▸ **Requirement**
Continue the passage on AIS product types, starting right after its final sentence.

The AIS standard comprises several substandards called "types" that specify individual product types. The specification for each product type provides a detailed technical specification which ensures the overall integrity of the global AIS system within which all the product types must operate. The major product types described in the AIS system standards are:

 Class A Vessel-mounted AIS transceiver which operates using SOTDMA. Targeted at large commercial vessels, SOTDMA requires a transceiver to maintain a constantly updated slot map in its memory such that it has prior knowledge of slots which are available for it to transmit. SOTDMA transceivers will then pre-announce their transmission, effectively reserving their transmit slot. SOTDMA transmissions are therefore prioritised within the AIS system. This is achieved through 2 receivers in continuous operation. Class A's must have an integrated display, transmit at 12.5 W, interface capability with multiple ship systems, and offer a sophisticated selection of features and functions. Default transmit rate is every few seconds. AIS Class A type compliant devices receive all types of AIS messages.

Screen-element location records
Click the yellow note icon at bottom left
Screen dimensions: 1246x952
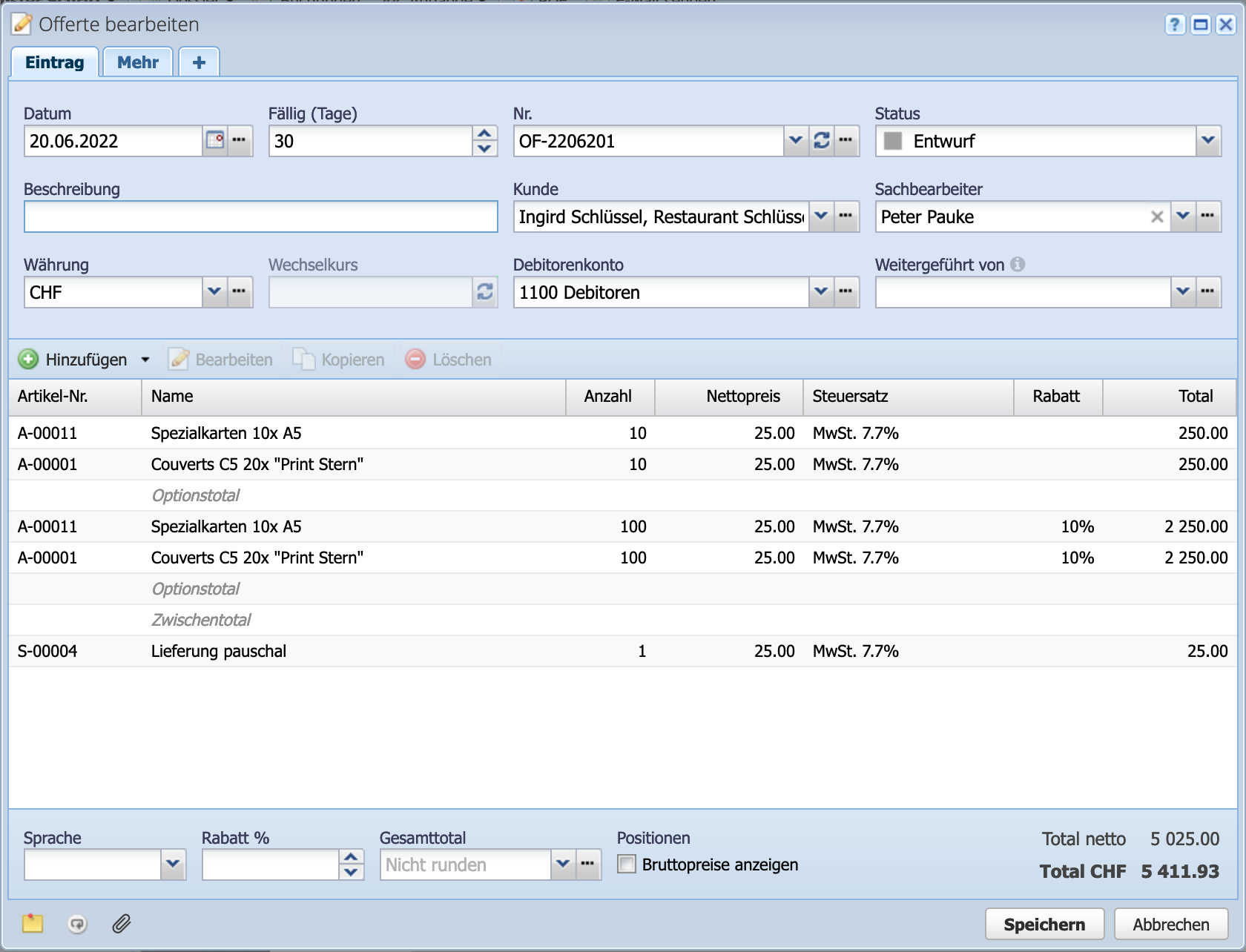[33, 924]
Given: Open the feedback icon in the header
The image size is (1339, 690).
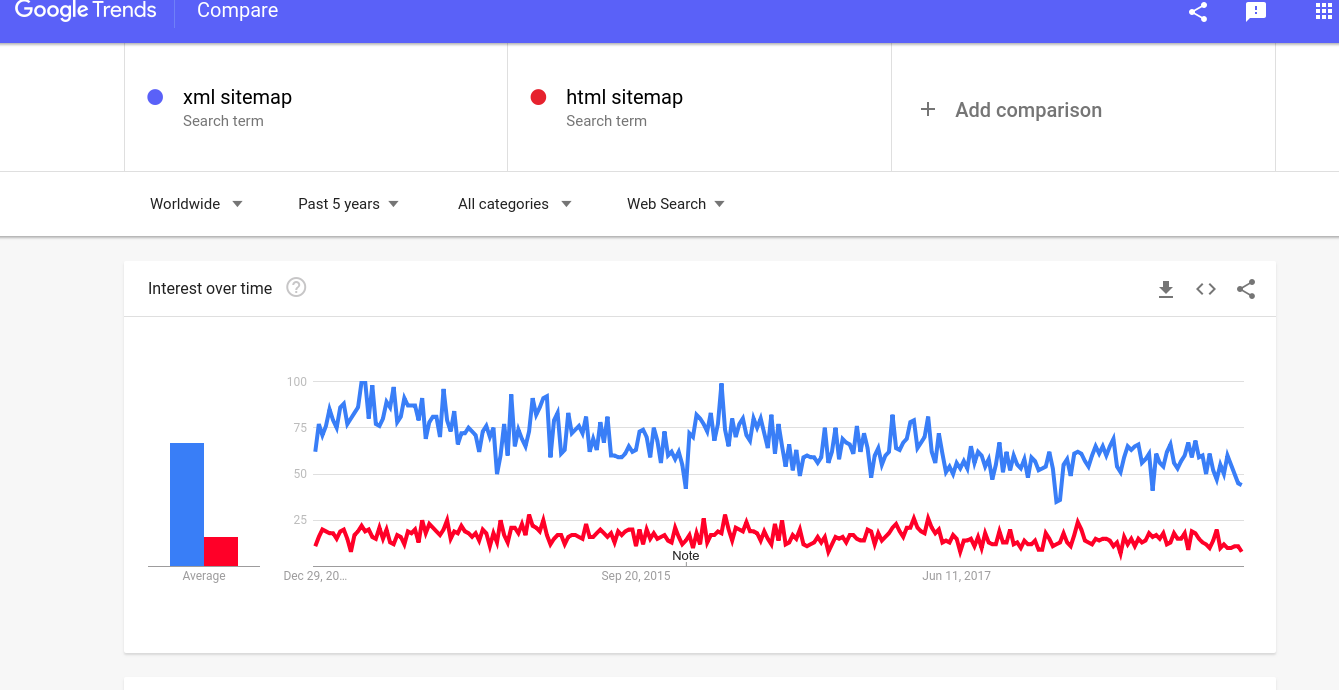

▸ **Task output**
 Class B There are now two separate IMO specifications for Class B transceivers (aimed at lighter commercial and leisure markets): a carrier-sense time-division multiple-access (CSTDMA) system, and a system that uses SOTDMA (as in Class A). In the original CSTDMA-based system, defined in ITU M.1371-0 and now called Class B "CS" (or unofficially as Class B/CS), transceivers listen to the slot map immediately prior to transmitting and seek a slot where the 'noise' in the slot is the same (or similar) to background noise, thereby indicating that the slot is not being used by another AIS device.  Class B "CS" transmits at 2 W and is not required to have an integrated display: Class B "CS" units can be connected to most display systems where the received messages will be displayed in lists or overlaid on charts. Default transmit rate is normally every thirty seconds, but this can be varied according to vessel speed or instructions from base stations. The Class B "CS" standard requires integrated GPS and certain LED indicators. Class B "CS" equipment receives all types of AIS messages. The newer SOTDMA Class B "SO" system, sometimes referred to as Class B/SO or Class B+, leverages the same time slot finding algorithm as Class A, and has the same transmission priority as Class A transmitters, helping to guarantee that it will always be able to transmit. The Class B "SO" technology will also change its rate of transmission depending on the speed the vessel is going, up to every five seconds over 23 knots, instead of the constant rate of every thirty seconds in Class B "CS". Finally Class B "SO" will also broadcast at a power of 5W instead of the previous 2W of Class B "CS".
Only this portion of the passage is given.